# 9.3 Upgrade



## lostpacket (Jan 13, 2020)

I have been given the task of updating 9.3 to current release, originally the kernel was built from source. I've checked the kernel and there isn't anything specific I can see will break, is there any point in compiling the base from source these days as opposed to binary update (base only not ports) or is it recommended to do this from source due to the age of the system?

Also with regards to ports, they would definately have been built from source, so I am guessing it would be best to stick to portmaster or something for upgrading the packages and continue the buildng them from source?

Not had do upgrade a system via source for a while


----------



## SirDice (Jan 14, 2020)

lostpacket said:


> is there any point in compiling the base from source these days as opposed to binary update (base only not ports)


None. It's really only useful to do a source upgrade if you have modified the base OS (removed stuff, etc). 

But as this is a fairly old machine I would recommend just using a second, new, machine to install the new versions. That way you can iron out any issues and switch back and forth between the old and new machine if needed. 



lostpacket said:


> Also with regards to ports, they would definately have been built from source, so I am guessing it would be best to stick to portmaster or something for upgrading the packages and continue the buildng them from source?

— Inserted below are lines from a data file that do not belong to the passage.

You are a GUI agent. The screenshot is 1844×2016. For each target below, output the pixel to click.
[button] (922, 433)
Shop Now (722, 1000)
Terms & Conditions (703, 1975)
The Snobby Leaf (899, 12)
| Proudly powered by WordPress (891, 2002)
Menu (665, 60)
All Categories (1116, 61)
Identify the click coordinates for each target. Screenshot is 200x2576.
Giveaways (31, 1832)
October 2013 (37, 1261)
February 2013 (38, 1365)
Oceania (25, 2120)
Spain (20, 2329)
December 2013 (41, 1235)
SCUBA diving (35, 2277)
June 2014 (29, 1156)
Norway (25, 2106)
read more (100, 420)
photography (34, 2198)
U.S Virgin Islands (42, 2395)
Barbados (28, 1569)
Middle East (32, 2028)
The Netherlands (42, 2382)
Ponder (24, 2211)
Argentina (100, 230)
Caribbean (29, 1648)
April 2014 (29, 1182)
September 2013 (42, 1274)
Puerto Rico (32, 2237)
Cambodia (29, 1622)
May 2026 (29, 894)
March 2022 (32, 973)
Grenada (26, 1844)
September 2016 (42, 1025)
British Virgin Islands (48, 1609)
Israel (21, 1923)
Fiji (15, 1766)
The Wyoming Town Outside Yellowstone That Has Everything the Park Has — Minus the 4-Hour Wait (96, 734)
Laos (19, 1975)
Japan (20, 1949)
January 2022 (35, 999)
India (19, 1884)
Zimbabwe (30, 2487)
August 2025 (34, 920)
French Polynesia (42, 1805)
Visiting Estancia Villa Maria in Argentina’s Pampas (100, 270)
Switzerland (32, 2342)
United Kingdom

Depending on the amount of machines you need to manage I would recommend setting up your own package repository. That will allow you to build everything from ports with your own defaults while keeping the ease of management of packages on the production servers.


----------



## Uniballer (Jan 14, 2020)

Agree that you should definitely consider a fresh install on new(er) hardware.  It is likely to be much faster and easier than the multiple upgrade steps you will need to go through to get from 9.3 to, say, 12.1.  To say nothing of dealing with required configuration file changes on the way...

Depending on exactly what ports you have been using you might be able to just use packages, but agree that if you need different build options then you will be building from source.


----------